Feb 13, 2018
Study finds competition massively outspending U.S. on export promotion

A study conducted by Informa Economics and funded by the National Potato Council, released Feb.9, showed several foreign governments outspending the U.S. by 4 to 1 on agricultural export promotion. The report focused on the European Union, Australia, Chile, China and New Zealand.

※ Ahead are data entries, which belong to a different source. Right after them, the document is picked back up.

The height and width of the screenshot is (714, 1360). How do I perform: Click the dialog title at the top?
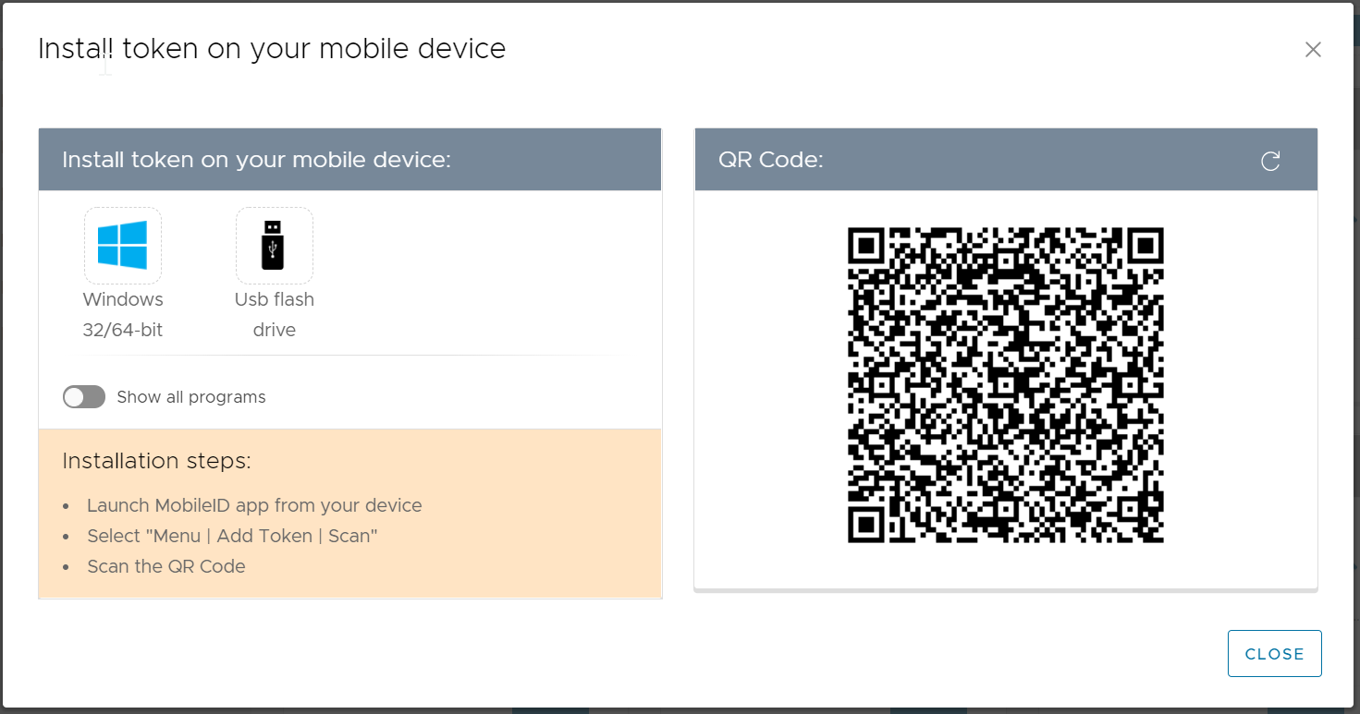coord(272,49)
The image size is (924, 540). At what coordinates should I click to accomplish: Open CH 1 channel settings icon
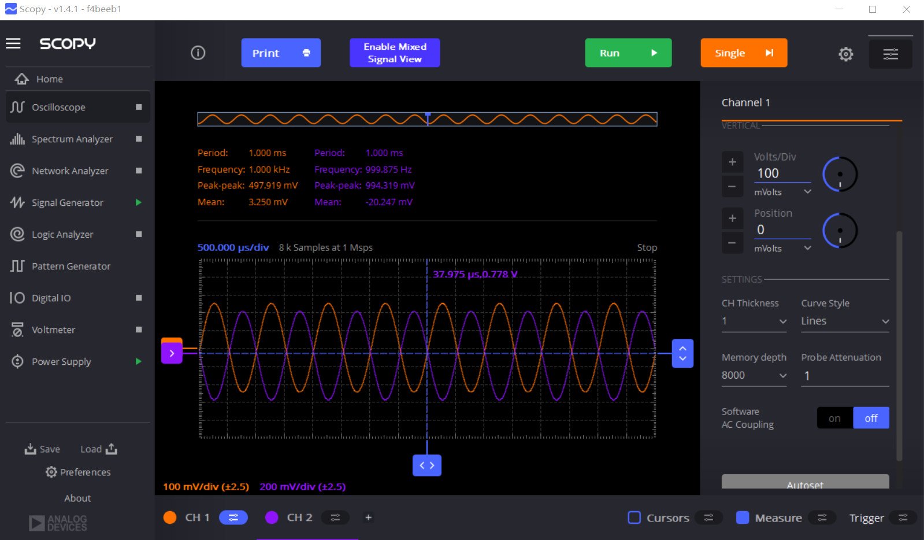[x=233, y=517]
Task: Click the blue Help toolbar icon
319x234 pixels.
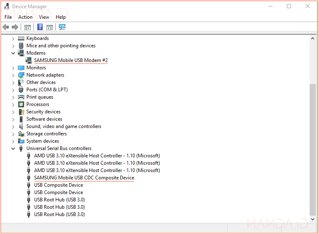Action: tap(40, 27)
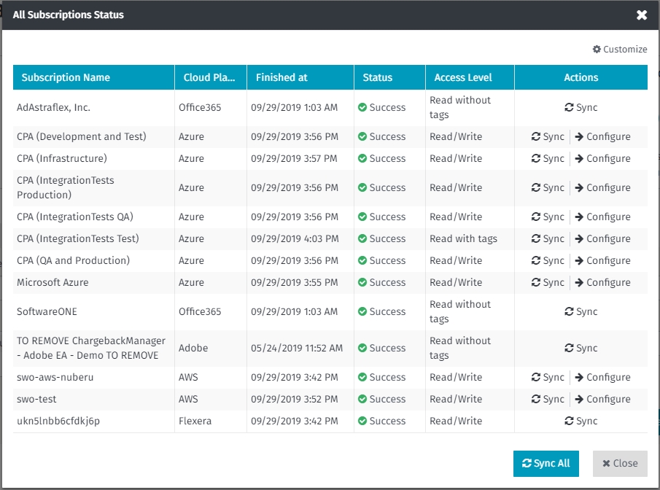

“The total public investment alone from just the EU and four European countries is expected to exceed $550 million in 2019, which is more than twice what the U.S. government authorizes for agricultural export development under the farm bill,” said Mark Powers, president of the Northwest Horticultural Council and chairman of the Coalition to Promote U.S. Agricultural Exports.

The combined countries had increased their spending by 70 percent since 2011. During the same time, U.S. spending on agricultural export promotion declined by 12 percent due to the 2013 budget sequester and inflation.

The NPC said it is a strong supporter of enhancing funds for these vital USDA programs.

“Previous studies have indicated that the Market Access Program (MAP) and the Technical Assistance for Specialty Crops (TASC) program deliver huge returns to the U.S. economy,” said Kam Quarles, vice president of public policy for the NPC. “We need to keep pace with the competitive global marketplace by enhancing these investments in the next Farm Bill.”

The executive summary of the Informa Economics competitive study, and more in-depth information about MAP and FMD programs and their outcomes, are posted online at www.AgExportsCount.org.